Inns of Court College of Advocacy makes it easier to get a top grade on Bar Course after discovering some rival law schools have lower grade boundaries

Avatar photo

By Thomas Connelly on

9

85% to 80% = Outstanding

The Inns of Court College of Advocacy (ICCA) has made it easier for aspiring barristers to achieve top marks on its Bar Course.

The bar training provider confirmed last week it had taken the decision to drop the overall percentage mark required to obtain an ‘Outstanding’ from 85% to 80%. The move came after it “discovered that some Bar Training Providers have lower grade boundaries”, according to an email sent to former students and seen by Legal Cheek.
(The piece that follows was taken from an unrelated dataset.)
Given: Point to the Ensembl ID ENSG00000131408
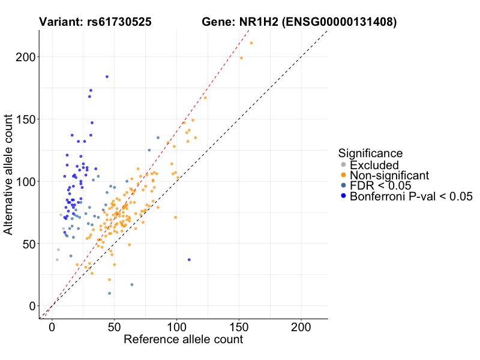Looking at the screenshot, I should (x=338, y=22).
There are three types of pass grade on the bar course — Pass, Very Competent and Outstanding — but no standardised approach across providers as to the percentage mark required to achieve them. So we find ourselves in the strange situation where it’s possible for two bar students at different providers to achieve different final grades despite achieving the same overall percentage score.

The London-based provider said it “hoped that there would be a common template for the transcripts for final outcomes under the new Bar training regime, but this has not come to pass.”
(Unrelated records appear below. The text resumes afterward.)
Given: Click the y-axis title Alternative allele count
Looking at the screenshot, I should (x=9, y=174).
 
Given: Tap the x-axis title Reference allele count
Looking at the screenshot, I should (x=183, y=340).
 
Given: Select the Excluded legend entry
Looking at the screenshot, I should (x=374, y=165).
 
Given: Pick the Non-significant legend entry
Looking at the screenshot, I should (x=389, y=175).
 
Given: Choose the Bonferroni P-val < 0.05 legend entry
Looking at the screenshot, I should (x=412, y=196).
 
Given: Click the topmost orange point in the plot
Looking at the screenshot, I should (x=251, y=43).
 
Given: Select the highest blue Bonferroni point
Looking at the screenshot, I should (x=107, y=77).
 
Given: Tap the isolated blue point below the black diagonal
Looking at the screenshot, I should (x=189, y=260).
The 2022 Legal Cheek Bar Course Providers List

Although the ICCA said the adjustment was to ensure its pupillage seekers were not disadvantaged, it confirmed it could not “retrospectively adjust any previous outcomes which were governed by a previous set of Academic Regulations”. This includes the unlucky group of bar hopefuls who are set to receive their final marks later this month.
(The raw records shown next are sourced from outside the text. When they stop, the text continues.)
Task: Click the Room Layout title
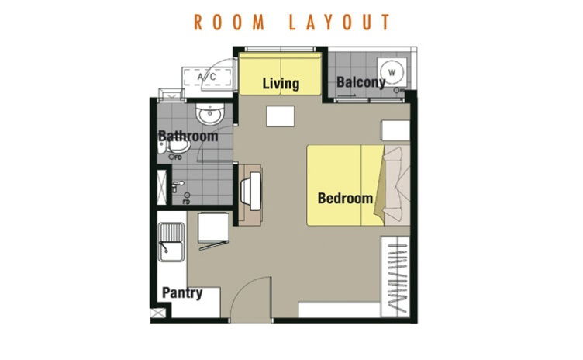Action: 292,22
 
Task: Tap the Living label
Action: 281,83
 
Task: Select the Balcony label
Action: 360,82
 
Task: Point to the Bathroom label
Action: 188,136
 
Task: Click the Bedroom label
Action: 345,198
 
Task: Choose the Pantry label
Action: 182,292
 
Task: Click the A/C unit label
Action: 207,77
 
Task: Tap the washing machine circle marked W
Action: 392,72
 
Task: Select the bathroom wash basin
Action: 210,114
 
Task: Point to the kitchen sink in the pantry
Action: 171,242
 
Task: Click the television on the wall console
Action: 252,191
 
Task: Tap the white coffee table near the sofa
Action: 280,116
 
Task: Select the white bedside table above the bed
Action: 395,130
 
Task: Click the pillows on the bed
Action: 394,185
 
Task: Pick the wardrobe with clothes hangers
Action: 395,277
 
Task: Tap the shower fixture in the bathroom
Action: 177,185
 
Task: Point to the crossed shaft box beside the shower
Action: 161,187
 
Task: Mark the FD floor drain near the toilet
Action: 175,157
In a bid to appease former students who feel hard done by, the ICCA has offered to “contextualise” the final grades in any pupillage applications by writing a letter to chambers. This, it added, will “explain the change we have recently made and the different basis upon which you were assessed”.

The Legal Cheek Bar Course Providers Most List shows the ICCA is a not-for-profit education and training organisation connected to the four ancient Inns of Court — Lincoln’s Inn, Inner Temple, Middle Temple and Gray’s Inn — of which all barristers in England and Wales must be members. It welcomed its first budding barristers in September 2020.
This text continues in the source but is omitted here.